Research & Papers

Learning Rate Transfer in Normalized Transformers

New parameterization enables hyperparameter transfer across model width, depth, and tokens

Deep Dive

Normalized transformers, introduced as nGPT in arXiv:2410.01131, offer impressive training speedups and eliminate the need for weight decay or learning rate warmup. However, the authors observe that despite having hyperparameters that explicitly scale with model size, nGPT fails to transfer learning rates across model dimension and token horizon. This means practitioners must re-tune hyperparameters for every model scale, undermining efficiency gains.
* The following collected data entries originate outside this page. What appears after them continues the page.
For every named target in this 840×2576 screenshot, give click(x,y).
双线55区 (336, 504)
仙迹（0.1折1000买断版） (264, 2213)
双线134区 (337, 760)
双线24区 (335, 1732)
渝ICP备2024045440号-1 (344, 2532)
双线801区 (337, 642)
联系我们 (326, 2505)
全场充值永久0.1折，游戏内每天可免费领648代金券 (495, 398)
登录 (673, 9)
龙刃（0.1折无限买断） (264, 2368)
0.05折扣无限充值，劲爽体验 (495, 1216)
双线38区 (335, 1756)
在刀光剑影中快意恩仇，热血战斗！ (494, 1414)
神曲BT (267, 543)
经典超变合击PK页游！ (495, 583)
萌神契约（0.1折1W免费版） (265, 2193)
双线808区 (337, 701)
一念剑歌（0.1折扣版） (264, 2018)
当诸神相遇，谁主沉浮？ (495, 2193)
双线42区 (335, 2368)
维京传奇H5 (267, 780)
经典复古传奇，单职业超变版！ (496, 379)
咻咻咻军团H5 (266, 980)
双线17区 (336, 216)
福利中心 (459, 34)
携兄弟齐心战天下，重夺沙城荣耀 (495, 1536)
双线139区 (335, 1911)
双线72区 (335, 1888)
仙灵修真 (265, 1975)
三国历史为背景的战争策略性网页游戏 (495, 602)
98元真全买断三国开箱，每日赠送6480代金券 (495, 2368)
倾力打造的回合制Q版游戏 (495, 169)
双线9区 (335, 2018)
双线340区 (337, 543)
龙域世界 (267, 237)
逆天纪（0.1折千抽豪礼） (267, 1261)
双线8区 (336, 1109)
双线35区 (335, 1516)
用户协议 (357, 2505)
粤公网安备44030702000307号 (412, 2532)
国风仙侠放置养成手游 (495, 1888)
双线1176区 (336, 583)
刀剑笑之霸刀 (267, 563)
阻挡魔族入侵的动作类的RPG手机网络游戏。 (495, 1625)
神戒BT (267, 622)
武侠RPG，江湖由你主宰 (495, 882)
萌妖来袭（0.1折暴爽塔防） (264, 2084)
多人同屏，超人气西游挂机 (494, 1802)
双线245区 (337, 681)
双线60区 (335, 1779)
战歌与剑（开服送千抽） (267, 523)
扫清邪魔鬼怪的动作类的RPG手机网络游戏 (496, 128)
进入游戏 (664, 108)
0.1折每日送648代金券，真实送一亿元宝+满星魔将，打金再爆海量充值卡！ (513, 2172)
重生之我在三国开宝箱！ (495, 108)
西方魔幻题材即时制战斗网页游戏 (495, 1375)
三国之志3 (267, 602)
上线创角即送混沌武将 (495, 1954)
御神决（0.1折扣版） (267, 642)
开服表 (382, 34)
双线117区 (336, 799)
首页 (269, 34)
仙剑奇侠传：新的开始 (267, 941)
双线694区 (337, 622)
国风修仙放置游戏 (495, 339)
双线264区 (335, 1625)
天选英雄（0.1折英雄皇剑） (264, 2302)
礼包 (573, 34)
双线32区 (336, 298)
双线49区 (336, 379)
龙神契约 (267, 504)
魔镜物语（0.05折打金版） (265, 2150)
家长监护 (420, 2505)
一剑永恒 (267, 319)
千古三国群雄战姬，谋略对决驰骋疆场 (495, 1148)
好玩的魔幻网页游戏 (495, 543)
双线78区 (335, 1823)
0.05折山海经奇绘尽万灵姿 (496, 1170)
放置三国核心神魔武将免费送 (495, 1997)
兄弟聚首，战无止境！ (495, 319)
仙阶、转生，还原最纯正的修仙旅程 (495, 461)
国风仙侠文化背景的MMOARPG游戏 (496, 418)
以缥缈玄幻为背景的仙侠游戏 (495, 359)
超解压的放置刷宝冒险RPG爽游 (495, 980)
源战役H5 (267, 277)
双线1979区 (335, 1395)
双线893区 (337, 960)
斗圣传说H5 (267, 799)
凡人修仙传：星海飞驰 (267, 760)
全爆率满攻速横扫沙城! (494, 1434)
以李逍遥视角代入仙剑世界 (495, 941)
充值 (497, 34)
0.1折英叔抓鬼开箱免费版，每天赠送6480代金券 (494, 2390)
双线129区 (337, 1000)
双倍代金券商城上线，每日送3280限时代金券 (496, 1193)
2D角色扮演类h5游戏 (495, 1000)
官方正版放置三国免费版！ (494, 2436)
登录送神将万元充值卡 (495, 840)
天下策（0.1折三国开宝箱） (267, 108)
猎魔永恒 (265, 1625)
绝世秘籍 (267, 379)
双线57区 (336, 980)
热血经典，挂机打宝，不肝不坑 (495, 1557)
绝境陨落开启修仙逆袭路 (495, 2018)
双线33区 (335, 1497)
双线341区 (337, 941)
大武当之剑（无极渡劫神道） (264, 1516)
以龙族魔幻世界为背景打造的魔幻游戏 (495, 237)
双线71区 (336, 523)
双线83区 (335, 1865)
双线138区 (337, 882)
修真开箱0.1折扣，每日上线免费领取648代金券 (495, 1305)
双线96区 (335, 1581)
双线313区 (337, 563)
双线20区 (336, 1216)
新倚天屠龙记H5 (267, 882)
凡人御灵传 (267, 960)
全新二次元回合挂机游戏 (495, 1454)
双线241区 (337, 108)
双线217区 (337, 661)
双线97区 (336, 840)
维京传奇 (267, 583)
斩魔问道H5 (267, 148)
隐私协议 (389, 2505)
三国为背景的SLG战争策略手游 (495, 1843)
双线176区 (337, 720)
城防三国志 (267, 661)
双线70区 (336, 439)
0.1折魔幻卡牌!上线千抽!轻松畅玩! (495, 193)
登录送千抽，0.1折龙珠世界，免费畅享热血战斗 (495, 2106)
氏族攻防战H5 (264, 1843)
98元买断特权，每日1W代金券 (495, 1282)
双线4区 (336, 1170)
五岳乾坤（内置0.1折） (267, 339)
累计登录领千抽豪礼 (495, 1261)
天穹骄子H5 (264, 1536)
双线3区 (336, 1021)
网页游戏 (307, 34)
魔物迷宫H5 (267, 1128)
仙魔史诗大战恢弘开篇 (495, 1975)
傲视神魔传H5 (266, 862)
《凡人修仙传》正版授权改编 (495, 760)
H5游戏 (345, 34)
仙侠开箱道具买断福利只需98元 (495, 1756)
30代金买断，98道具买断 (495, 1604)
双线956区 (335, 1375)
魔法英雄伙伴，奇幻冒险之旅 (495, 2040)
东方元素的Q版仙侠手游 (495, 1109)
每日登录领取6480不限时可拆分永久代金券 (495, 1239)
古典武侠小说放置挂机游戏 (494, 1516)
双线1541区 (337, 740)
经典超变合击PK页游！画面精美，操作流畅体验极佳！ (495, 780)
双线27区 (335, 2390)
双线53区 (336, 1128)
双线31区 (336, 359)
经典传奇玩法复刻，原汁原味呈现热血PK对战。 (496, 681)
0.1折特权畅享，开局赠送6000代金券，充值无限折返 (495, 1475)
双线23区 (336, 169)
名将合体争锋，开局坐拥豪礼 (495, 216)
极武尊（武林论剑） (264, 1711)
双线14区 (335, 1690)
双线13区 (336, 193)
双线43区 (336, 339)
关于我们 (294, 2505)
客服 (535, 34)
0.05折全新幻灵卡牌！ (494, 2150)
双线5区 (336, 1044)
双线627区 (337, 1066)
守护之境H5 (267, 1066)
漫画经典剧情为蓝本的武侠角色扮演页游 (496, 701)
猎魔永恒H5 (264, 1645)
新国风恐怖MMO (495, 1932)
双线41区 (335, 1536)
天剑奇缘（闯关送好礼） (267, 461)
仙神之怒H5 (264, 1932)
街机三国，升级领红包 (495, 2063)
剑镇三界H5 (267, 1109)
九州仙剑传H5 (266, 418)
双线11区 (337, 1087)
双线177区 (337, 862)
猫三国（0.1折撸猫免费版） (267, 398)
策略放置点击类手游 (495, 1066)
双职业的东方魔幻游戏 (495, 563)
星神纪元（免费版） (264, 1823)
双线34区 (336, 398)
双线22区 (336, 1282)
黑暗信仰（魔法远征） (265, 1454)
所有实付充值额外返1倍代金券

To address this, the team combines numerical experiments with alignment exponents from arXiv:2407.05872 and revisits the μP approach (arXiv:2011.14522). The result is νGPT, a reparameterization that exhibits learning rate transfer across width, depth, and token horizon. Extensive empirical validation confirms that νGPT eliminates the need for scale-specific tuning, making normalized transformers more practical for production deployments.

Key Points
  • nGPT's hyperparameters scale with model size but fail to transfer learning rates across dimensions
  • νGPT uses alignment exponents to modify the μP hyperparameter transfer method
  • Empirical validation shows νGPT achieves learning rate transfer across width, depth, and token horizon

Why It Matters

Simplifies hyperparameter tuning for scaled normalized transformers, reducing training costs and improving deployment efficiency.